■ DATA IN THIS EXERCISE:
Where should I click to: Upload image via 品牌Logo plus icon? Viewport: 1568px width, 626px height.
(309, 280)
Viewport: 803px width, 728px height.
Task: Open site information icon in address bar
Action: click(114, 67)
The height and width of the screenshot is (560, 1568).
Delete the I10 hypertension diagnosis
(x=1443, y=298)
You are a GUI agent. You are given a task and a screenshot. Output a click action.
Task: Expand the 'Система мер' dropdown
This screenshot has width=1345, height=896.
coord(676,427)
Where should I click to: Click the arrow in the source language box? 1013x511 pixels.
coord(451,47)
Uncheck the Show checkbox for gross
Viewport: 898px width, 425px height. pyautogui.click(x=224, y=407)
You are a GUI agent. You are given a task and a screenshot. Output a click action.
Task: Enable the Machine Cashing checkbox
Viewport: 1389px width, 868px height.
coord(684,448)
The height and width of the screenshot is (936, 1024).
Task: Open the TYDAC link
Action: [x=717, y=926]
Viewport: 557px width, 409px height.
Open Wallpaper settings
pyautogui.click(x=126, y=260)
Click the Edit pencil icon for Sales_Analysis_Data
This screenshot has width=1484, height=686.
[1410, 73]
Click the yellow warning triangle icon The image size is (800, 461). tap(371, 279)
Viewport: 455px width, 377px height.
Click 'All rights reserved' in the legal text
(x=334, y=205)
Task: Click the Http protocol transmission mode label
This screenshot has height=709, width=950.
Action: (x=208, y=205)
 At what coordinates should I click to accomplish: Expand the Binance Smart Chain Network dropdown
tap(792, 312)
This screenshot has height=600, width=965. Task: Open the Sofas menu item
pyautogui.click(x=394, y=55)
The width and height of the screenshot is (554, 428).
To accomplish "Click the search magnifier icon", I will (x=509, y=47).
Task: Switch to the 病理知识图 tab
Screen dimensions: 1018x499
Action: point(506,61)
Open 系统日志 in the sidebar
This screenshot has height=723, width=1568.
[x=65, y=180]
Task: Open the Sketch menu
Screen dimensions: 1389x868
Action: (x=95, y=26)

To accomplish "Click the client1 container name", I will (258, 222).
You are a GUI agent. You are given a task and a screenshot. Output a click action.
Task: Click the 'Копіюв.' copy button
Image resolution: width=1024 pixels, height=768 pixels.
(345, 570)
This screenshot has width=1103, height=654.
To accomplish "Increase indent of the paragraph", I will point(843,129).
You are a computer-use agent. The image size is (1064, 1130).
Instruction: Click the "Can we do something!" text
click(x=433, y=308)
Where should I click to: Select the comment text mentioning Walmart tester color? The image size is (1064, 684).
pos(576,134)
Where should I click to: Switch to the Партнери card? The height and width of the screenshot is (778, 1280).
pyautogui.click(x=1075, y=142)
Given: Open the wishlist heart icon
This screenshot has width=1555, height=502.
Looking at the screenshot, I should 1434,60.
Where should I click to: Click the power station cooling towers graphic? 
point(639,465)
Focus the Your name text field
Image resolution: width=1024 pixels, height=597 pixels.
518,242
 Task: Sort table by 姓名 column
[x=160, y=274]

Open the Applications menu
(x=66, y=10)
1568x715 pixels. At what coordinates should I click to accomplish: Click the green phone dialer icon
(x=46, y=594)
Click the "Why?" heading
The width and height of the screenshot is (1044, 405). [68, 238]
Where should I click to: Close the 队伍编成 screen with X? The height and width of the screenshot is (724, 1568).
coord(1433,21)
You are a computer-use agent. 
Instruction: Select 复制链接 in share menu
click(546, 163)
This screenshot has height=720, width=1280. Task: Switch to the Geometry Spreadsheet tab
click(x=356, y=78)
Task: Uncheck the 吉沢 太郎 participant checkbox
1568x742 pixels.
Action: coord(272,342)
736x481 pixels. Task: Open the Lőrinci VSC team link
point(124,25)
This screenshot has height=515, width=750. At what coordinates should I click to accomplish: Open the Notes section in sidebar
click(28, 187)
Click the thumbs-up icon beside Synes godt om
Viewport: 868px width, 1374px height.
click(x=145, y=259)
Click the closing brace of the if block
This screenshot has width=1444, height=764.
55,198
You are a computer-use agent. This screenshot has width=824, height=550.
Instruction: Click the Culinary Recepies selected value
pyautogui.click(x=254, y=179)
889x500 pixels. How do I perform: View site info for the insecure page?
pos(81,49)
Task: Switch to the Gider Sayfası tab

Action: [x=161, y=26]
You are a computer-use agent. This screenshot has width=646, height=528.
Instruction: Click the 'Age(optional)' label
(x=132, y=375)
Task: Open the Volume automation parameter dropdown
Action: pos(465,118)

■ TASK OBJECTIVE: Both the line containing "Viewport: 557px width, 409px height." and the line containing "Click the yellow" belong in the answer. Print them and every line above that falls between them exactly, and no others.

■ TASK RESPONSE:
Viewport: 557px width, 409px height.
Open Wallpaper settings
pyautogui.click(x=126, y=260)
Click the Edit pencil icon for Sales_Analysis_Data
This screenshot has width=1484, height=686.
[1410, 73]
Click the yellow warning triangle icon The image size is (800, 461). tap(371, 279)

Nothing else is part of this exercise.